This statement was made despite a study in the same issue concluding that people on low incomes “bear the largest tobacco tax burden consistently across all countries”, and that the burden of alcohol taxes on low-income households is “proportionately larger than the burden borne by high-income households”.

The findings corroborate all the empirical literature which suggests that people on low incomes who consume these products tend to bear the largest financial burden. So where does the idea that these taxes are progressive come from?

The “public health” lobby argues that poor people are more responsive to price rises, and therefore enjoy greater health benefits.

The billionaire nanny statist Michael Bloomberg made this point bluntly in a recent interview. According to him, “Some people say taxes are regressive, but in this case – yes, they are. Thats the good thing about them. Because the problem is in people that dont have a lot of money, so higher taxes should have a bigger impact on their behaviour and how they deal with themselves.”

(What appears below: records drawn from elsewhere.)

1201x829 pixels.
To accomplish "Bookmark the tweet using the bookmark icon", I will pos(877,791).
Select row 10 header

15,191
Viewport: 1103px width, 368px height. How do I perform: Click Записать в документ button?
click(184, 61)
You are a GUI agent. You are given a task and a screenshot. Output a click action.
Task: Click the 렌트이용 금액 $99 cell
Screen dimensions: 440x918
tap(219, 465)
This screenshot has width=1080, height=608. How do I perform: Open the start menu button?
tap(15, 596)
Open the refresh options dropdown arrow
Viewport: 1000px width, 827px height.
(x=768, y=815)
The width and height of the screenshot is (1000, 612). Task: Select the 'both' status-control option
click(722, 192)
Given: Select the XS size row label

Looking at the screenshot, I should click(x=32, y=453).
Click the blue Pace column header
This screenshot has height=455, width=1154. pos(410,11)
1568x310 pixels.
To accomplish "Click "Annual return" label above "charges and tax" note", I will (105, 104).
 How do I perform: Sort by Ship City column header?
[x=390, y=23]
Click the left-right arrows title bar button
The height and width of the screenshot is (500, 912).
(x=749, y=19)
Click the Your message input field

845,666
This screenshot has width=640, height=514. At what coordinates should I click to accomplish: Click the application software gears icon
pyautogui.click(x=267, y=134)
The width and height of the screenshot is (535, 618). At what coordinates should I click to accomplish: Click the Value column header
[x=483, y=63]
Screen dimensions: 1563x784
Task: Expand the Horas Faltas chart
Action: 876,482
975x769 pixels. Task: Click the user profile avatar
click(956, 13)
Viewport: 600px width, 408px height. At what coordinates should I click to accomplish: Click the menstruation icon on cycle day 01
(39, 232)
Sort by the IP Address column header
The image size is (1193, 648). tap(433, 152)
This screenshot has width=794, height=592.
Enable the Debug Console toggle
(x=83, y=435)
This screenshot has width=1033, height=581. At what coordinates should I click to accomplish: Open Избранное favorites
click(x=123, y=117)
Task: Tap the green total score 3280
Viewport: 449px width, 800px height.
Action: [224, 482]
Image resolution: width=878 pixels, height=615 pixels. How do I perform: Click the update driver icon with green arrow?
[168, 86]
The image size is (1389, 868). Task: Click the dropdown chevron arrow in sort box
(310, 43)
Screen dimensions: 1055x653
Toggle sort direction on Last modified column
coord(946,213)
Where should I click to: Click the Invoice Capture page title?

And yet, the empirical literature does not support this theory either.

Aside from the awkward fact that sugary drinks taxes have never reduced obesity anywhere, their limited impact on the consumption of these drinks tends to be weaker among low-income groups.

These groups also tend to suffer higher rates of alcohol-related harm, despite drinking less alcohol, and have much higher rates of smoking, despite decades of rising tobacco taxation.

Whichever way you look at them, these taxes clobber the poor.

Public health campaigners dont want to admit this, even to themselves, because they see themselves as champions of social justice.

The cost to the average British family of the recently implemented sugar levy will be relatively trivial, but it would rise to £500 a year if the government introduced the kind of taxes that Bloomberg wants to see on food and drink.

Taxes on alcohol and tobacco already cost UK consumers £24bn a year. Yes, governments need to get money from somewhere, and not every part of the tax system can be progressive. But campaigners for more sin taxes should admit that it is the poor who suffer more than the rich.